▶ _MATERIAL FOR THIS EXERCISE_:
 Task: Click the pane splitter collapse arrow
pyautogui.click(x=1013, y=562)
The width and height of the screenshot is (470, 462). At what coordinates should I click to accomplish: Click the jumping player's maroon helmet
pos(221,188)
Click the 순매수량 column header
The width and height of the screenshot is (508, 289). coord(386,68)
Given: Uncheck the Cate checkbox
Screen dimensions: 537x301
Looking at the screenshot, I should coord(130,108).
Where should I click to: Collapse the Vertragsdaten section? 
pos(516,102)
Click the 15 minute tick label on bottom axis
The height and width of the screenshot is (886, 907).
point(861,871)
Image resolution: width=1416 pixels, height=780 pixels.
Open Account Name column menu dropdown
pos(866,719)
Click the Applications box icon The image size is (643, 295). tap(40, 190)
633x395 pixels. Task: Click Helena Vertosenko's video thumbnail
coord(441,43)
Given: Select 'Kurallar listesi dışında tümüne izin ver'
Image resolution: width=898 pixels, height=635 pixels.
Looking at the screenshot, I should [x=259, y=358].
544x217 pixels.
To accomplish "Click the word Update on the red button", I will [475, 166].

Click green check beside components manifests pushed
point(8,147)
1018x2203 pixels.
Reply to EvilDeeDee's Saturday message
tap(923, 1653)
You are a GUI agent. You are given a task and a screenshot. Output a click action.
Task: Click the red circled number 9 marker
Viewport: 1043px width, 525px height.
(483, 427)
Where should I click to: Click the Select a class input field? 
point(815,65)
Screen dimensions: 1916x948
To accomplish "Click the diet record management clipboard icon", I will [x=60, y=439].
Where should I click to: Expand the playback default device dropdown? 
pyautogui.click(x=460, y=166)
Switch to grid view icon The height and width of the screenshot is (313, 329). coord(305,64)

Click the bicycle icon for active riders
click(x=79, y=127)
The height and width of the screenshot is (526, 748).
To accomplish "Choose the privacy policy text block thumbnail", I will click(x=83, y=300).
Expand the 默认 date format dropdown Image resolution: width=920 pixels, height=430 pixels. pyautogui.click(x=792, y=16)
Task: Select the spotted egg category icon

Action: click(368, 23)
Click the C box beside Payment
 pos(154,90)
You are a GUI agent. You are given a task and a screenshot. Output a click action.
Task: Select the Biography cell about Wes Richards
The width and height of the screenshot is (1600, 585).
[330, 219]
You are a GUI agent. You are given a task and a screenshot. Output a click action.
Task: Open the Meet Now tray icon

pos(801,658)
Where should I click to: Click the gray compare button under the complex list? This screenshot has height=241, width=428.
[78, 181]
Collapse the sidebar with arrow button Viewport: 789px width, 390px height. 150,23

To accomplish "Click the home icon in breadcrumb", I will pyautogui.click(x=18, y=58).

▶ _TASK DIRECTIONS_:
Wherever the string "will" appears in a line above, copy that line.

▶ _WORKED SOLUTION_:
To accomplish "Click the word Update on the red button", I will [475, 166].
To accomplish "Click the diet record management clipboard icon", I will [x=60, y=439].
To accomplish "Choose the privacy policy text block thumbnail", I will click(x=83, y=300).
To accomplish "Click the home icon in breadcrumb", I will pyautogui.click(x=18, y=58).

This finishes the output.